[Stored items]

· · · · · · ·

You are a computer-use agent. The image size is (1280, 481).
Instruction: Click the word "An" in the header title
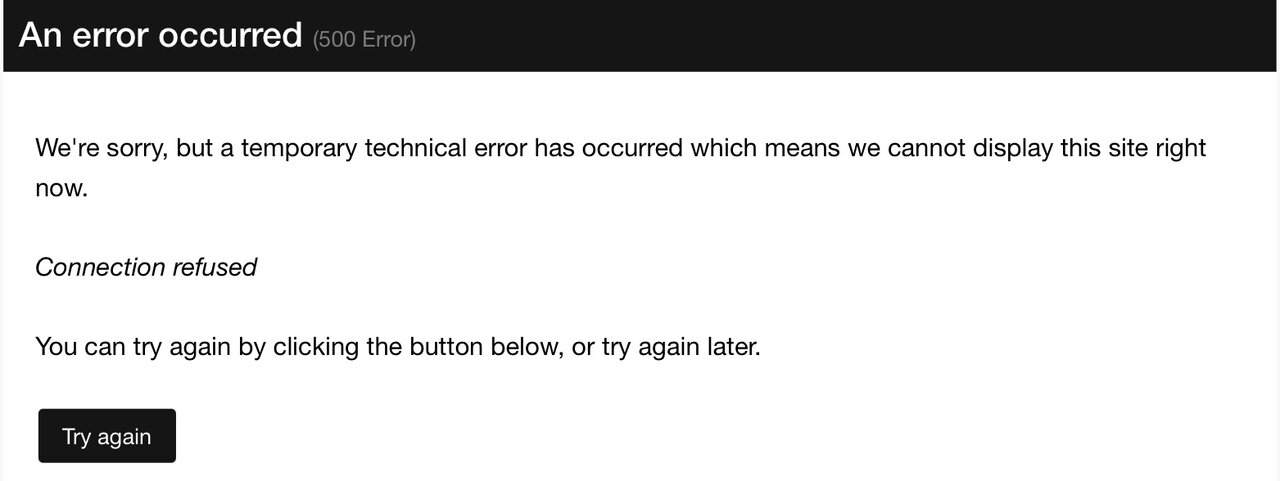[41, 35]
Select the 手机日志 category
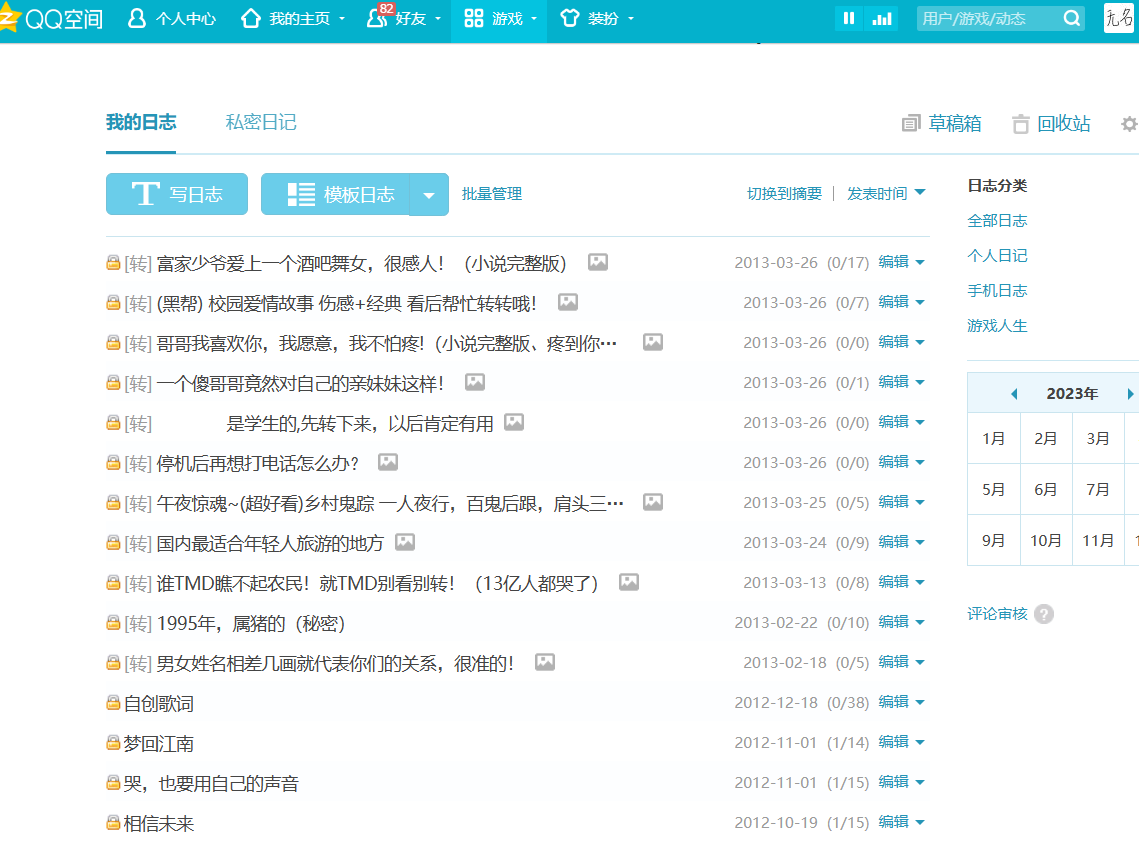Screen dimensions: 1139x852 click(x=997, y=290)
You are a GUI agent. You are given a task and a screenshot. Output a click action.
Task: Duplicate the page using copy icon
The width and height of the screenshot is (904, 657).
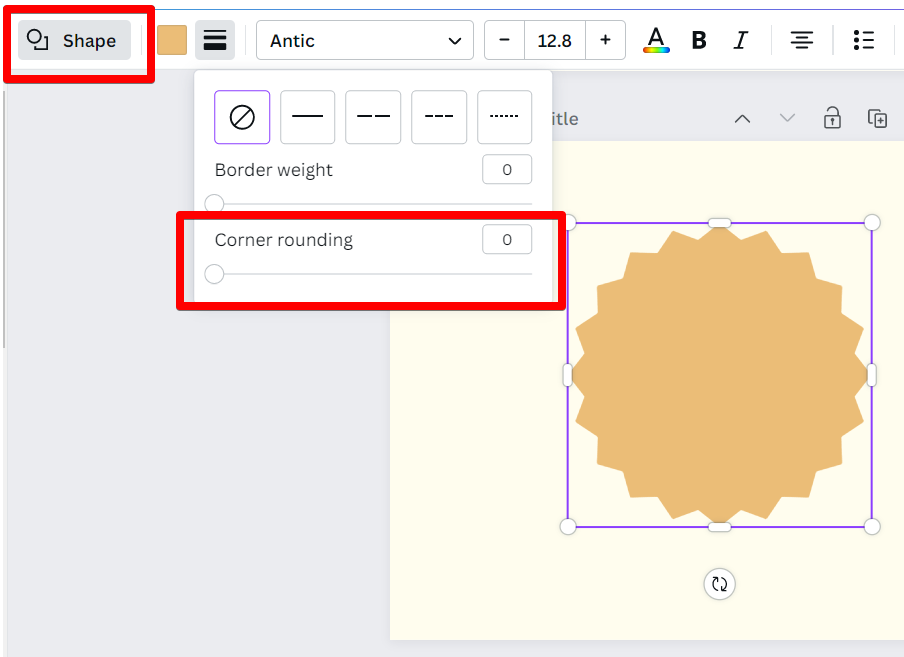pos(877,118)
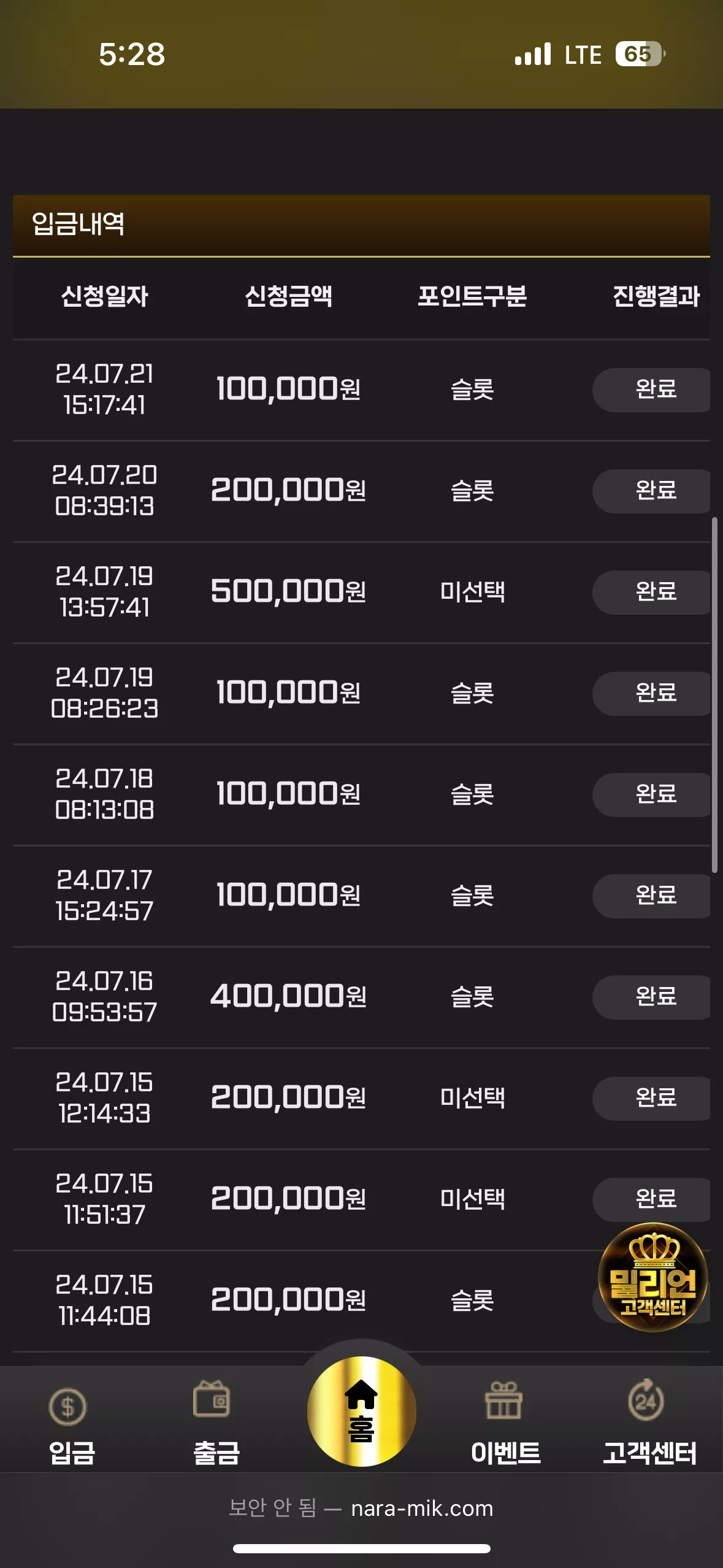
Task: Open the 고객센터 24-hour icon
Action: (646, 1399)
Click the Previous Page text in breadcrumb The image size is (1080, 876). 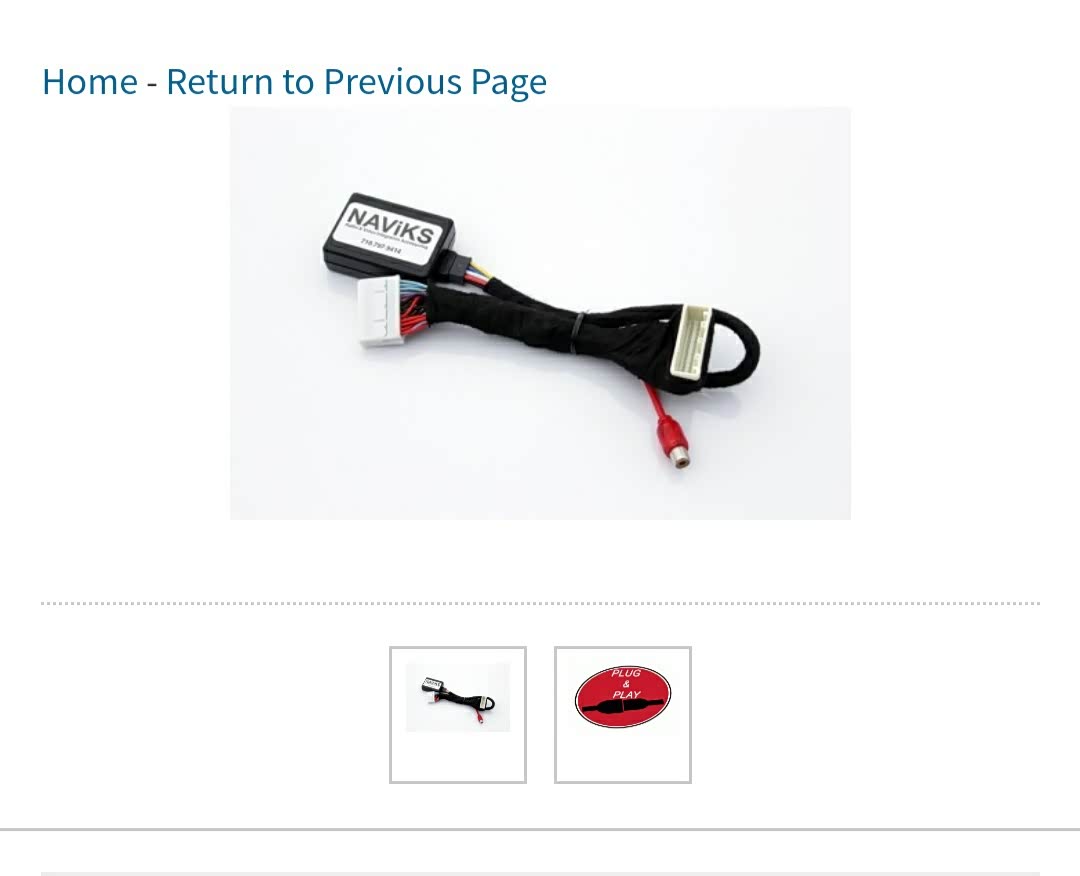[x=435, y=81]
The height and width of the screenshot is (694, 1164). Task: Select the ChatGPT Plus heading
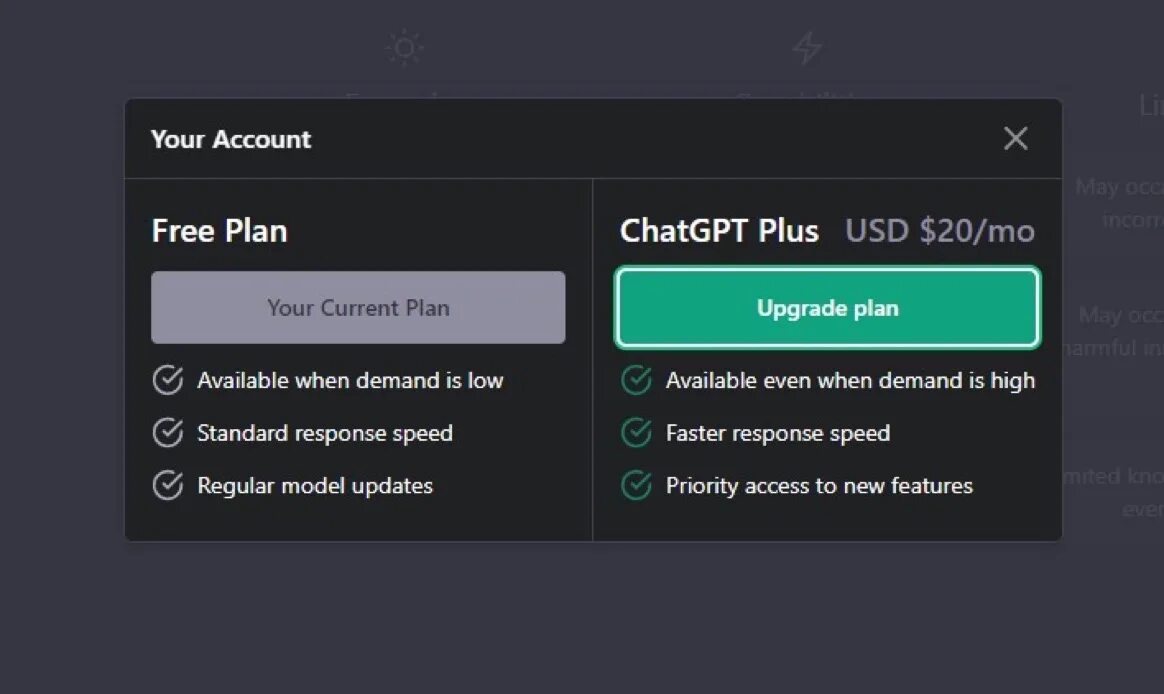(719, 231)
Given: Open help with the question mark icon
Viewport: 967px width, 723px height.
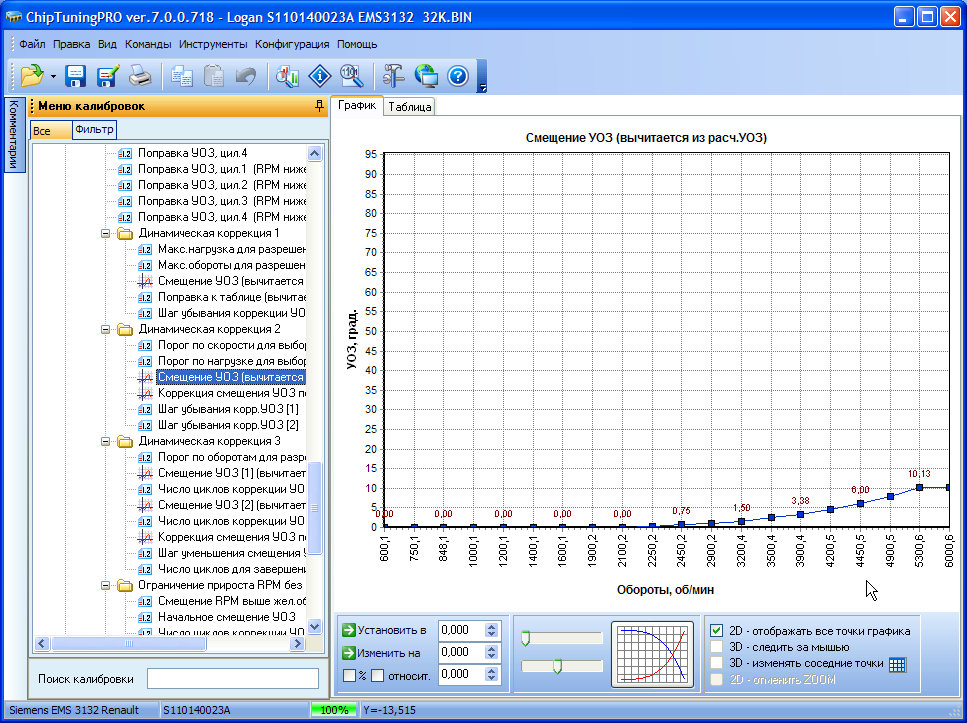Looking at the screenshot, I should click(x=458, y=76).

· · · · · · ·

§ **Work required**:
Only the lines starting at the one that holds "The height and" and ending at the last line of the data belong in your answer. Please set them down exactly and omit the pictures.

§ **Exercise output**:
The height and width of the screenshot is (694, 1164). Task: Select the ChatGPT Plus heading
(719, 231)
Given: Open help with the question mark icon
Viewport: 967px width, 723px height.
Looking at the screenshot, I should click(x=458, y=76).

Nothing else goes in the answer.